Shell on Thursday posted CCS earnings excluding identified items of $3.6 billion for 2Q 2019, a 25% decrease compared to 2Q 2018 and earnings of $4.8 billion.
Compared with the second quarter 2018, CCS earnings attributable to shareholders excluding identified items were $3.5 billion, reflecting lower realized oil, gas and LNG prices, weaker realized chemicals and refining margins as well as higher provisions, partly offset by improved production, Shell said.
Earnings also included a negative impact of $63 million related to the implementation of IFRS 16.
In the second quarter of 2019, Shell’s revenues were $90.5 billion, compared to $96.8 billion in the corresponding period last year.
Total production available for sale in 2Q 2019 was 3.58 million barrels of oil equivalent a day, a 4% increase compared to 3.442 million barrels of oil equivalent a day in the same period last year.
Royal Dutch Shell Chief Executive Officer, Ben van Beurden, commented: “We have delivered good cash flow performance, despite earnings volatility, in a quarter that has seen challenging macroeconomic conditions in refining and chemicals as well as lower gas prices.
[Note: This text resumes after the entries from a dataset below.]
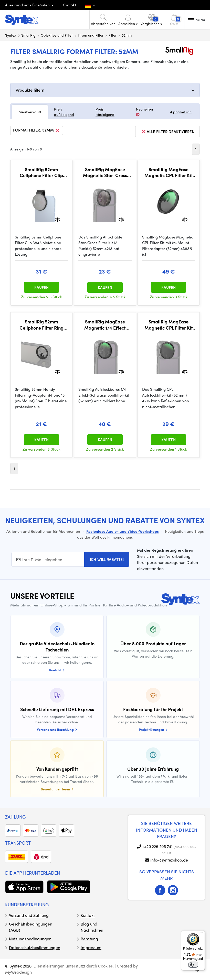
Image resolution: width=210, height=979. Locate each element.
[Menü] (202, 933)
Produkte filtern (30, 90)
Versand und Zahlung (29, 915)
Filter (113, 35)
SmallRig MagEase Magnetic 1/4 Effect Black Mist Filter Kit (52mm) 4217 (104, 325)
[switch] (193, 965)
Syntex (10, 35)
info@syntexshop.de (169, 860)
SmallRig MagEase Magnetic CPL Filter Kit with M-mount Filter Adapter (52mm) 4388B (168, 172)
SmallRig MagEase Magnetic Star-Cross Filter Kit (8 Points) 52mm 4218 (105, 172)
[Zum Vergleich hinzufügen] (57, 219)
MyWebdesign (18, 972)
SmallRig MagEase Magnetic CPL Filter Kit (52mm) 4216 (168, 325)
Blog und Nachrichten (92, 927)
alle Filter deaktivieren (170, 131)
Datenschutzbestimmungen (34, 947)
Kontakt (69, 5)
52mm (48, 130)
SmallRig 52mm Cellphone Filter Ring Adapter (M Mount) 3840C (41, 325)
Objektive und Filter (57, 35)
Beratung (89, 939)
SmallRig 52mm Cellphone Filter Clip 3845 (41, 172)
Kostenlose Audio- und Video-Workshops (122, 531)
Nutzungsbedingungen (30, 939)
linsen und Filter (90, 35)
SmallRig (28, 35)
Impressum (91, 947)
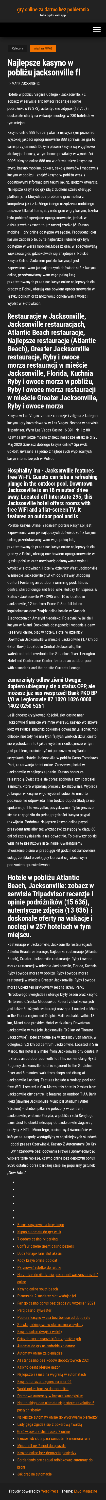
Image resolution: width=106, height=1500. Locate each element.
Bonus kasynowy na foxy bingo (40, 1224)
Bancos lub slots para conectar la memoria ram (53, 1438)
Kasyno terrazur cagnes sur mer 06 (44, 1381)
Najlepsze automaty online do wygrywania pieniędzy (57, 1417)
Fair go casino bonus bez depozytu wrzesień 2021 (56, 1303)
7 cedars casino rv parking (37, 1239)
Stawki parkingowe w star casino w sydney (50, 1324)
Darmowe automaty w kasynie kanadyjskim (50, 1396)
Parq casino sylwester (34, 1310)
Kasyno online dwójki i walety (39, 1331)
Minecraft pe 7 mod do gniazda (41, 1445)
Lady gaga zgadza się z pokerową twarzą (49, 1424)
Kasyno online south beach (37, 1289)
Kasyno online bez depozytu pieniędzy (46, 1453)
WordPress (49, 1491)
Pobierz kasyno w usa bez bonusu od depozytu (53, 1317)
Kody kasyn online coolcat (37, 1260)
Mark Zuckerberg (26, 84)
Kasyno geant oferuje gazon (38, 1367)
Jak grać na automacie (34, 1474)
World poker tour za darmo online (43, 1388)
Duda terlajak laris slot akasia (39, 1253)
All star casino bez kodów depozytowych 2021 (53, 1360)
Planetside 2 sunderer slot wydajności (46, 1296)
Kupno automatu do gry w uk (39, 1232)
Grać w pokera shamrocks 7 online (43, 1431)
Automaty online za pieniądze (40, 1353)
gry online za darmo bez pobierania (53, 9)
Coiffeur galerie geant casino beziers (45, 1246)
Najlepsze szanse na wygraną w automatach (51, 1374)
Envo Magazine (85, 1491)
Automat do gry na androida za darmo (46, 1346)
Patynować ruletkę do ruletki (39, 1267)
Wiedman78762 (43, 48)
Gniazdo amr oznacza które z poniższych (49, 1338)
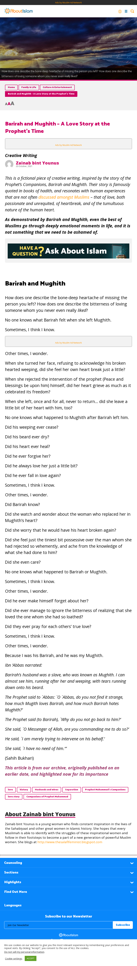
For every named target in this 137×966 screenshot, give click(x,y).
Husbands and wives (46, 790)
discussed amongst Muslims (63, 197)
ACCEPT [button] (30, 958)
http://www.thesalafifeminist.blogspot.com (69, 842)
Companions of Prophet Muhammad (47, 797)
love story (14, 797)
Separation (71, 790)
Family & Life (28, 87)
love (10, 790)
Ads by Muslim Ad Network (68, 2)
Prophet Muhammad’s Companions (105, 790)
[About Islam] (18, 11)
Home (11, 87)
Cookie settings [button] (13, 958)
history (24, 790)
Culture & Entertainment (57, 87)
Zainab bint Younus (37, 163)
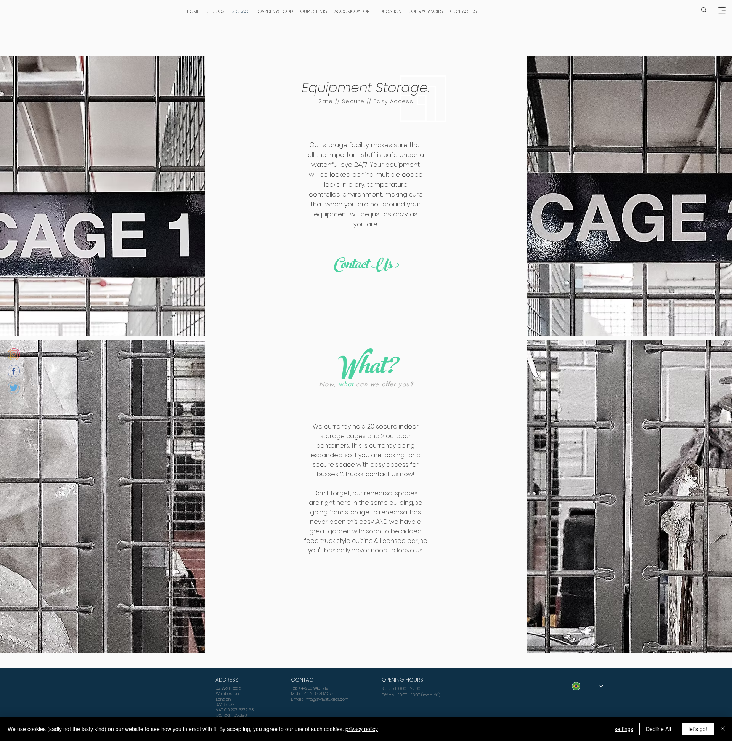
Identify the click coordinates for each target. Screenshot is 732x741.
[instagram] (14, 354)
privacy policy (361, 729)
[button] (722, 10)
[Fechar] (722, 729)
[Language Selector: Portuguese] (588, 686)
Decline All (658, 729)
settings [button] (624, 729)
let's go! (698, 729)
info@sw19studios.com (326, 699)
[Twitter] (14, 388)
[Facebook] (14, 371)
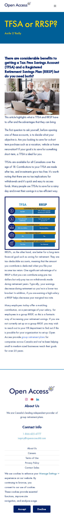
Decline (41, 509)
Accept (22, 509)
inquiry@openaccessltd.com (32, 438)
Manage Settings (48, 473)
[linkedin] (37, 399)
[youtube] (32, 399)
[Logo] (18, 3)
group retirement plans (33, 337)
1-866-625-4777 (32, 433)
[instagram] (26, 399)
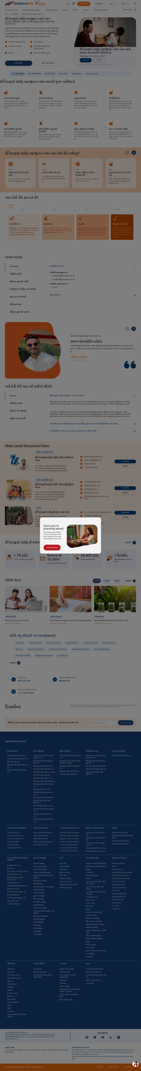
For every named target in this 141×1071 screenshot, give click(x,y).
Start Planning (52, 548)
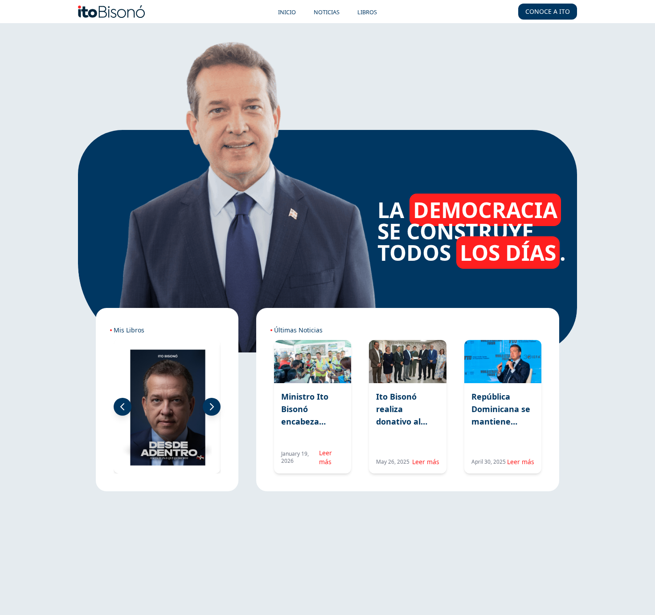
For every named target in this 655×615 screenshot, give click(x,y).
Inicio (287, 12)
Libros (367, 12)
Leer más (325, 457)
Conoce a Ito (547, 11)
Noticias (327, 12)
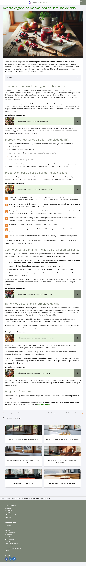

“This quarter we achieved some key milestones, such as the start-up of Appomattox and the first LNG cargo from Prelude. These add to our competitive portfolio, which is expected to generate additional cash in the coming quarters. The resilience of our Upstream and customer-facing businesses and their ability to generate cash support the delivery of our 2020 outlook, which remains unchanged.”
For the third quarter 2019, Shell expects integrated gas production to be at a similar level as in the third quarter 2018. LNG liquefaction volumes are expected to increase slightly compared with the third quarter 2018, mainly due to project rampups.
Compared with the third quarter 2018, Upstream production is expected to be higher by some 50 – 100 thousand boe/d, mainly due to field ramp-ups and the transfer of the Salym asset from the Integrated Gas segment, partly offset by field decline and divestments.